Fixed review comments

AsyaPronina · AsyaPronina · commit a303604659c0 · 2025-10-23T13:38:41.000+01:00
diff --git a/src/cpp/src/whisper/models/with_past_decoder.cpp b/src/cpp/src/whisper/models/with_past_decoder.cpp
@@ -112,12 +112,10 @@ void WhisperWithPastDecoder::start_async(const Tensor& encoder_hidden_state,
     _set_encoder_hidden_states_tensor(encoder_hidden_state, batch_size, request);
     request.set_tensor("input_ids", input_ids);
 
-    if (!is_initial_step) {
-        if (m_past_decoder_has_cache_position) {
-            ov::Tensor cache_position_tensor = request.get_tensor("cache_position");
-            cache_position_tensor.set_shape({1});
-            cache_position_tensor.data<int64_t>()[0] = m_cache_position;
-        }
+    if (!is_initial_step && m_past_decoder_has_cache_position) {
+        ov::Tensor cache_position_tensor = request.get_tensor("cache_position");
+        cache_position_tensor.set_shape({1});
+        cache_position_tensor.data<int64_t>()[0] = m_cache_position;
     }
 
     _set_past_key_value(beam_idx);
diff --git a/src/cpp/src/whisper/pipeline_static.cpp b/src/cpp/src/whisper/pipeline_static.cpp
@@ -580,7 +580,7 @@ void add_cache_position_input(std::shared_ptr<ov::Model> model) {
                 cache_position->set_friendly_name("cache_position");
                 model->add_parameters({cache_position});
                 std::shared_ptr<ov::Node> cache_pos_unsqueeze_arg;
-                if (unsqueeze_node->input(0).get_element_type() == ov::element::f32) {
+                if (matched_unsqueeze->input(0).get_element_type() == ov::element::f32) {
                     cache_pos_unsqueeze_arg = std::make_shared<v0::Convert>(cache_position, ov::element::f32);
                 } else {
                     cache_pos_unsqueeze_arg = cache_position;
diff --git a/tests/python_tests/test_whisper_pipeline.py b/tests/python_tests/test_whisper_pipeline.py
@@ -55,11 +55,13 @@ def get_whisper_models_list(tiny_only=False):
 # used whisper models are relatively small
 # cache them in memory to speedup tests
 @functools.lru_cache()
-def read_whisper_model(params):
+def read_whisper_model(params, stateful=True):
     model_id, path = params
+    if not stateful:
+        path = pathlib.Path(f"{path}_with_past")
 
     if not (path / "openvino_encoder_model.xml").exists():
-        save_model(model_id=model_id, tmp_path=path)
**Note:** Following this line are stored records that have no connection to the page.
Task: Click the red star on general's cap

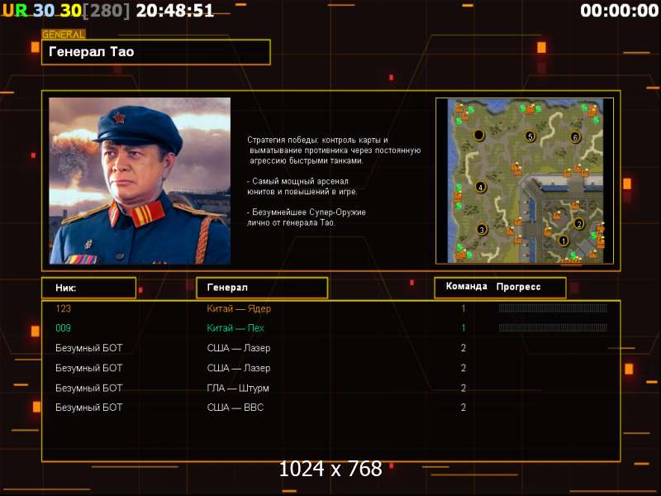Action: click(x=118, y=117)
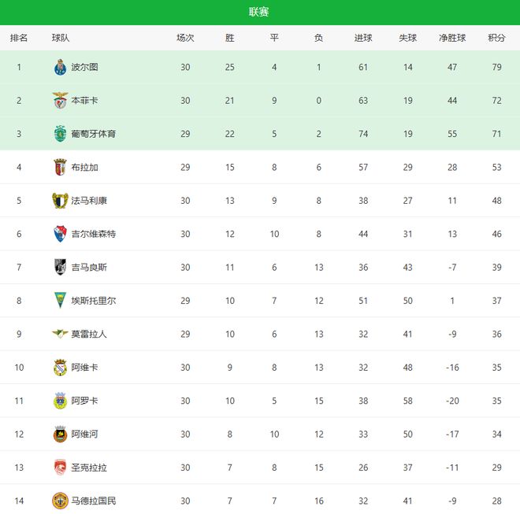520x514 pixels.
Task: Click the 进球 column header
Action: [363, 38]
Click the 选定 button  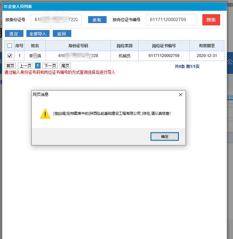point(14,34)
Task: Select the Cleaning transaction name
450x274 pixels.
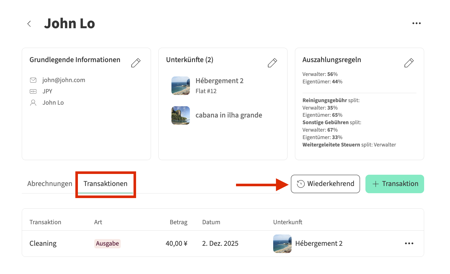Action: coord(43,243)

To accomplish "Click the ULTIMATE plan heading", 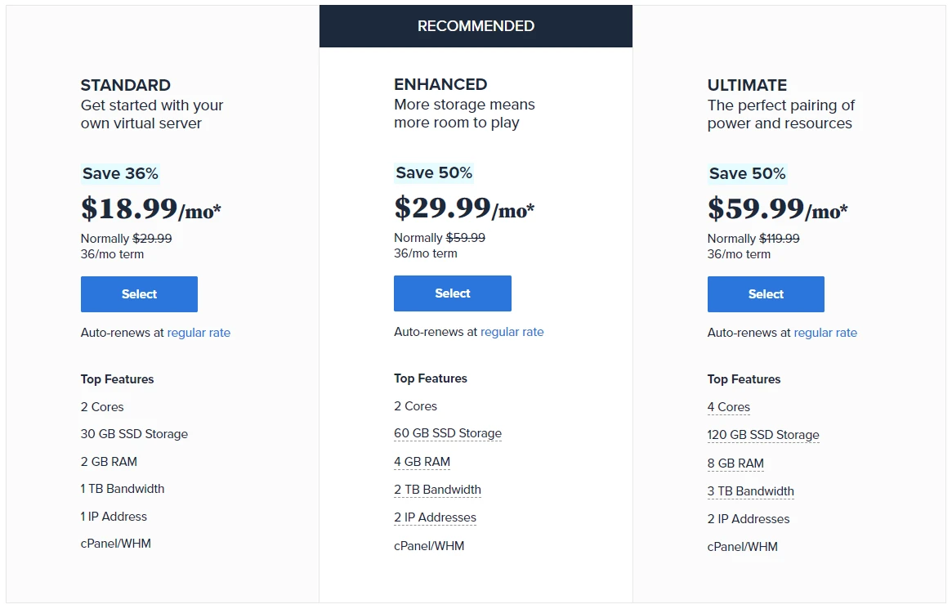I will 746,84.
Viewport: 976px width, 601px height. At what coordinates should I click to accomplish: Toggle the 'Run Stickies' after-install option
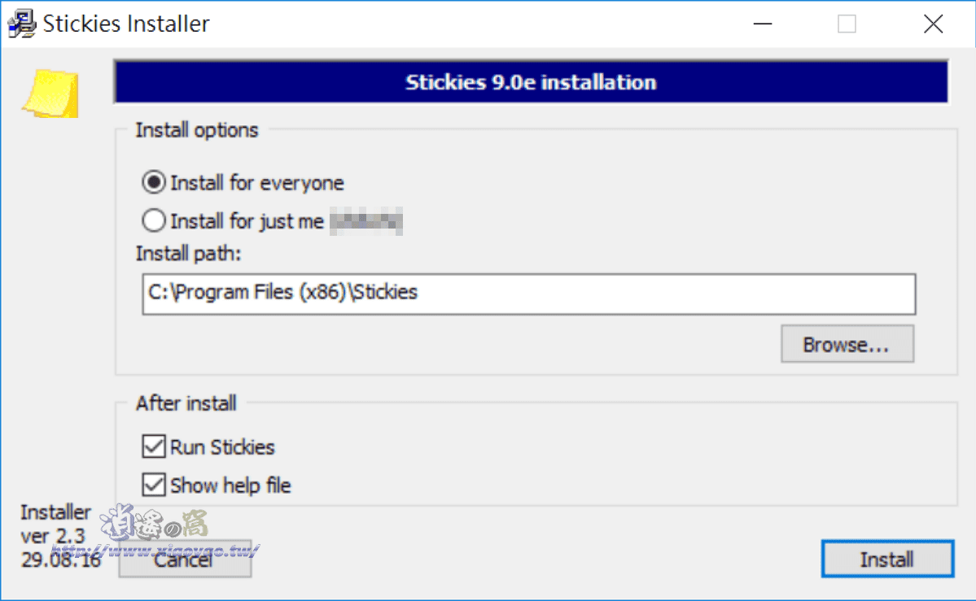pos(155,446)
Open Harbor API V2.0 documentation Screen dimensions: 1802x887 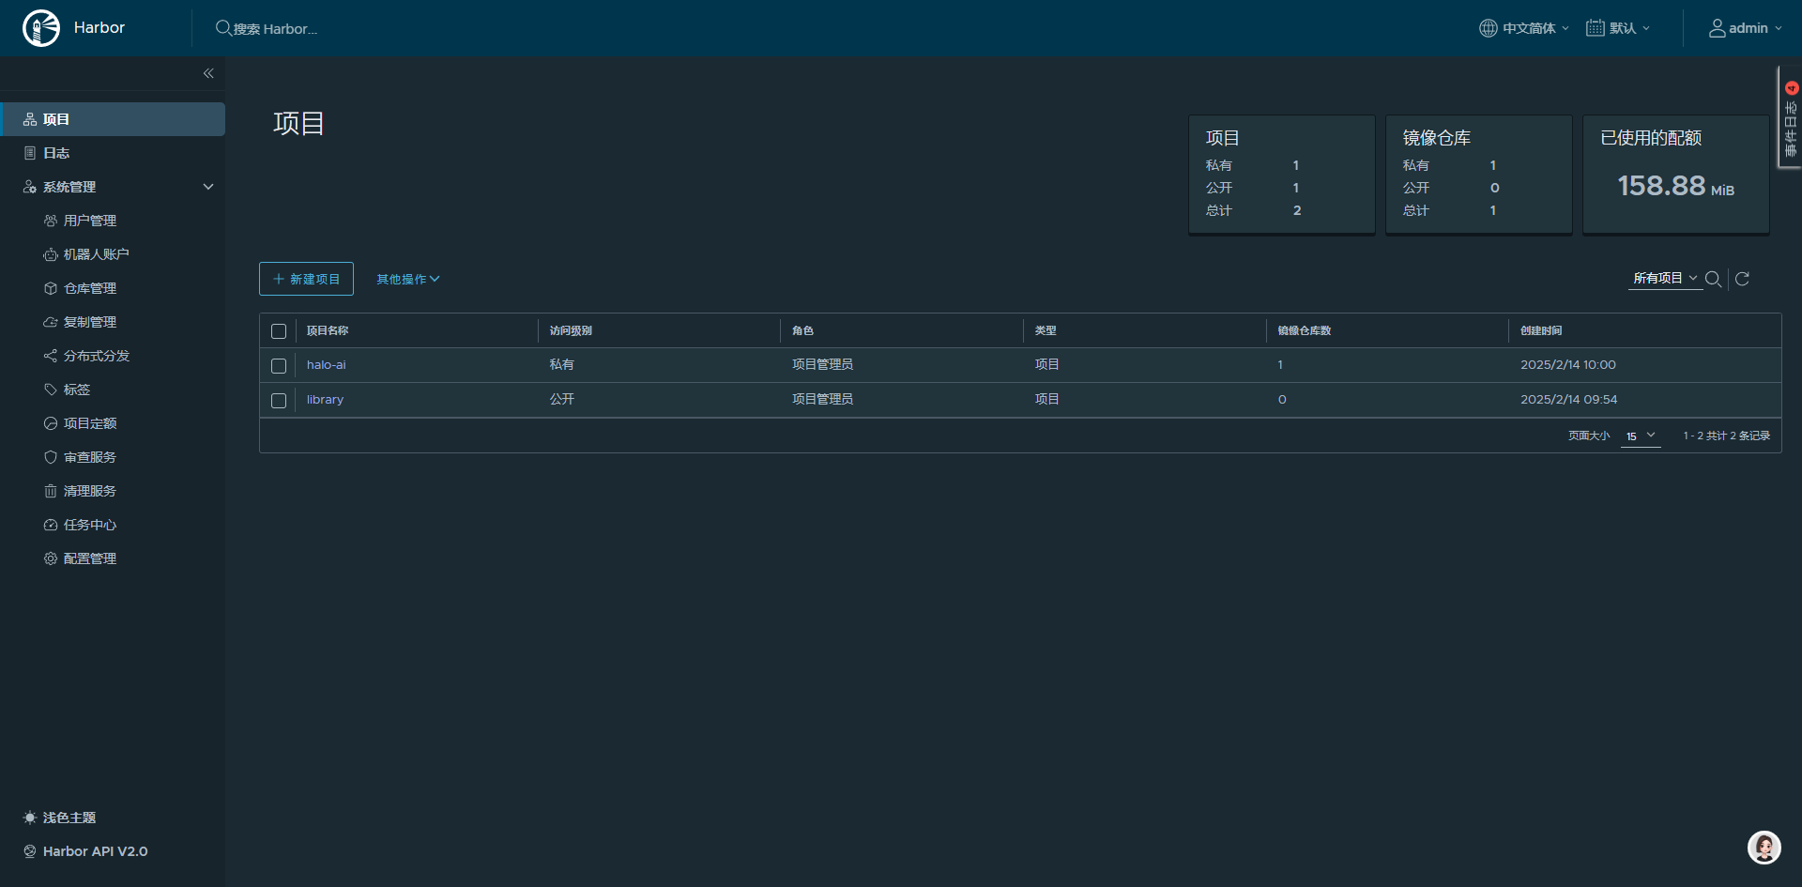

+        save_model(model_id=model_id, tmp_path=path, stateful=stateful)
 
     opt_model = retry_request(lambda: OVModelForSpeechSeq2Seq.from_pretrained(
         path,
@@ -91,7 +93,7 @@ def read_whisper_model(params):
     )
 
 
-def save_model(model_id: str, tmp_path: pathlib.Path):
+def save_model(model_id: str, tmp_path: pathlib.Path, stateful=True):
     tokenizer = retry_request(lambda: AutoTokenizer.from_pretrained(model_id, trust_remote_code=True))
     ov_tokenizer, ov_detokenizer = openvino_tokenizers.convert_tokenizer(
         tokenizer,
@@ -109,6 +111,7 @@ def save_model(model_id: str, tmp_path: pathlib.Path):
         model_id,
         export=True,
         trust_remote_code=True,
+        stateful=stateful,
         compile=False,
         device="CPU",
         load_in_8bit=False,
@@ -223,6 +226,9 @@ def run_pipeline_with_ref(
     streamer: typing.Callable[[str], bool] | None = None,
 ):
     _, _, hf_pipe, genai_pipe = read_whisper_model((model_id, tmp_path))
+    _, _, _, genai_with_past_pipe = read_whisper_model(
+        (model_id, tmp_path), stateful=False
+    )
 
     if type(sample) is np.ndarray and len(sample.shape) == 1:
         sample = np.expand_dims(sample, 0)
@@ -233,6 +239,12 @@ def run_pipeline_with_ref(
 
         compare_results(hf_result, genai_result)
 
+        genai_with_past_result = run_genai(
+            genai_with_past_pipe, _sample, generation_config, streamer
+        )
+
+        compare_results(hf_result, genai_with_past_result)
+
 
 def compare_results(hf_result, genai_result):
     assert genai_result.texts[0] == hf_result["text"]
@@ -498,6 +510,33 @@ def test_longform_audio(model_descr, sample_from_dataset):
     assert "".join(streamer_result) == hf_result["text"]
 
 
+@pytest.mark.parametrize("model_descr", get_whisper_models_list())
+@pytest.mark.parametrize("sample_from_dataset", [*get_fixture_params_for_n_whisper_dataset_samples(n=2, long_form=True)], indirect=True)
+@pytest.mark.precommit
+@pytest.mark.xfail(condition=(sys.platform == "darwin"), reason="Ticket - 173169")
+def test_longform_audio_with_past(model_descr, sample_from_dataset):
+    _, _, hf_pipe, genai_pipe = read_whisper_model(model_descr, stateful=True)
+
+    streamer_result = []
+
+    genai_result = run_genai(
+        genai_pipe,
+        sample_from_dataset,
+        config=ov_genai.WhisperGenerationConfig(return_timestamps=True),
+        streamer=lambda x: streamer_result.append(x),
+    )
+
+    hf_result = run_huggingface(
+        hf_pipe,
+        sample_from_dataset,
+        config=ov_genai.WhisperGenerationConfig(return_timestamps=True),
+    )
+
+    compare_results(hf_result, genai_result)
+
+    assert "".join(streamer_result) == hf_result["text"]
+
+
 @pytest.mark.parametrize("model_descr", get_whisper_models_list())
 @pytest.mark.precommit
 @pytest.mark.xfail(condition=(sys.platform == "darwin"), reason="Ticket - 173169")